Tudo começou com um simples convite, uma festa de noivado na qual os convidados teriam que usar uma roupa azul. Ao investigar meu guarda-roupas percebi que todas as peças de roupa azuis (um total de 2) eram peças de verão e como estamos no inverno, não tinha como usá-las (a não ser que eu quisesse passar frio).
Para algumas pessoas escolher um outfit azul é uma tarefa simples, você acha algo azul, que te mantenha quentinha e fim da história. Gostaria de que minha cabeça tivesse funcionado dessa forma. Eu simplesmente não descansei enquanto não achei a roupa ideal. E não se engane, não era uma roupa extremamente cara e sensacional, acabei escolhendo algo bem casual.
Eu tenho muita sorte de estar sincronizada com os aprendizados da minha vida, pois algumas semanas atrás comecei a ler um livro que fala sobre escolhas, e como fazê-las de uma forma melhor e eficiente.
Confesso que escolher nunca foi meu forte, eu sempre tive muita dificuldade, sempre tentei deixar pra última hora. Não lembro de nenhum momento eu ter tido prazer em escolher, e ao ler esse livro comecei a entender.
O livro tem vários ensinamentos, mas o que mais me marcou até o momento foi a forma que eles dividem as pessoas em dois grupos: Maximizers(maximizadores) e satisficers (os que se satisfazem).

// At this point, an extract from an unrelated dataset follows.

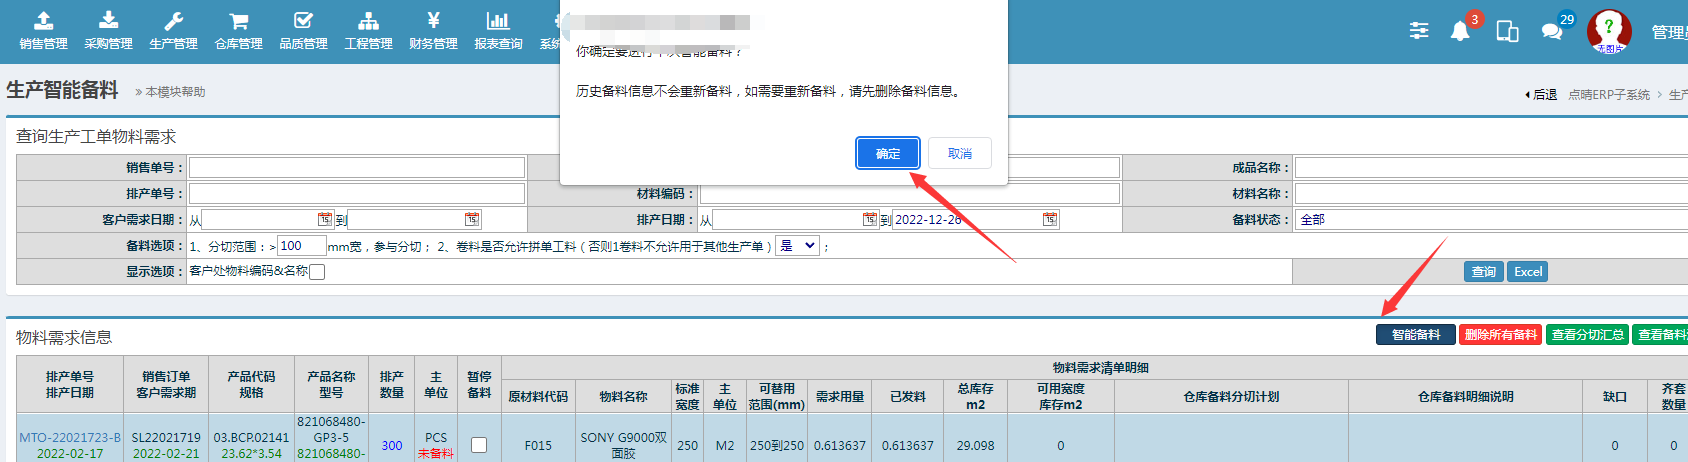Open the chat messages bubble icon
The width and height of the screenshot is (1688, 462).
tap(1552, 32)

O primeiro grupo de pessoas é aquele que quer tomar A MELHOR decisão. Não existe outra opção a não ser o melhor. Eles pesquisam e comparam muito.
Já o segundo grupo, escolhem a primeira opção que atende os seus critérios, e assim que a encontram param de procurar.

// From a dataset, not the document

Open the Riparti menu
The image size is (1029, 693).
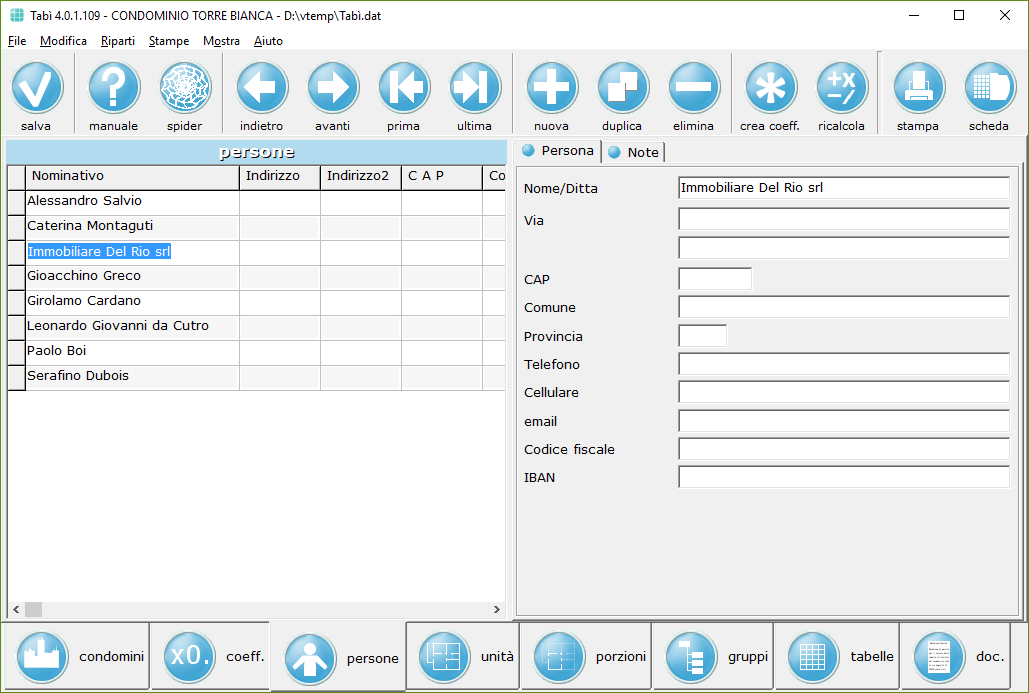tap(118, 41)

Na minha cabeça, encontrar a melhor opção é o melhor jeito de escolher. Mas ao ler o livro e comparar com a semana que eu tive dedicada a encontrar uma roupa para um evento, percebi o custo que essa escolha teve.

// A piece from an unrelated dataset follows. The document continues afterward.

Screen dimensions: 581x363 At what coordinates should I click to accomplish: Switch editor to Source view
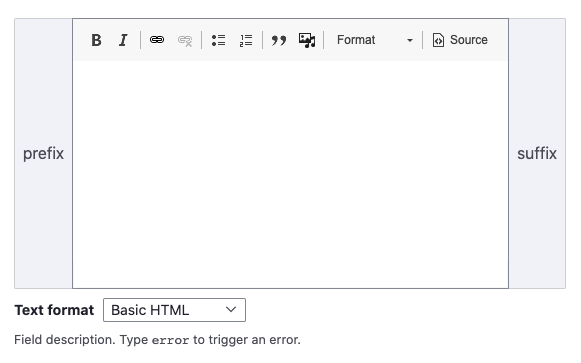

Eu passei dias procurando o que queria, fui ao shopping 4 vezes em uma semana, passei horas procurando online, e nada me contentava.
Aprendi que tomar a MELHOR decisão pode me custar muito tempo. E nem sempre a melhor decisão disponível para mim naquele momento vai me trazer satisfação.
O livro também traz a reflexão do número de opções que somos expostos diariamente, cada vez maior. Fica muito difícil de analisar todas as opções e escolher a melhor entre elas. O fato de termos mais opções, apesar de nos trazer liberdade de escolha, pode nos gerar uma sobrecarga mental.
Além disso, tentar escolher a melhor opção significa que muitas vezes não vamos nos satisfazer com o que escolhermos. Mesmo depois de termos comprado nossa roupa, vamos continuar buscando a melhor opção e acabamos nos frustrando quando percebemos que novas roupas foram lançadas.
Ou seja, o ciclo de decisão nunca termina. E a satisfação das escolhas que tomamos acaba sendo muito baixa.
Quando acreditamos que existe algo melhor nos esperando, se torna impossível aproveitar aquilo que já temos. É uma esperança sem fim.
A reflexão que o livro traz é que, no final do dia, fazer uma escolha boa é o suficiente para levarmos uma vida boa. Temos que ter coragem para acreditar nisso ao invés de procurar uma melhor.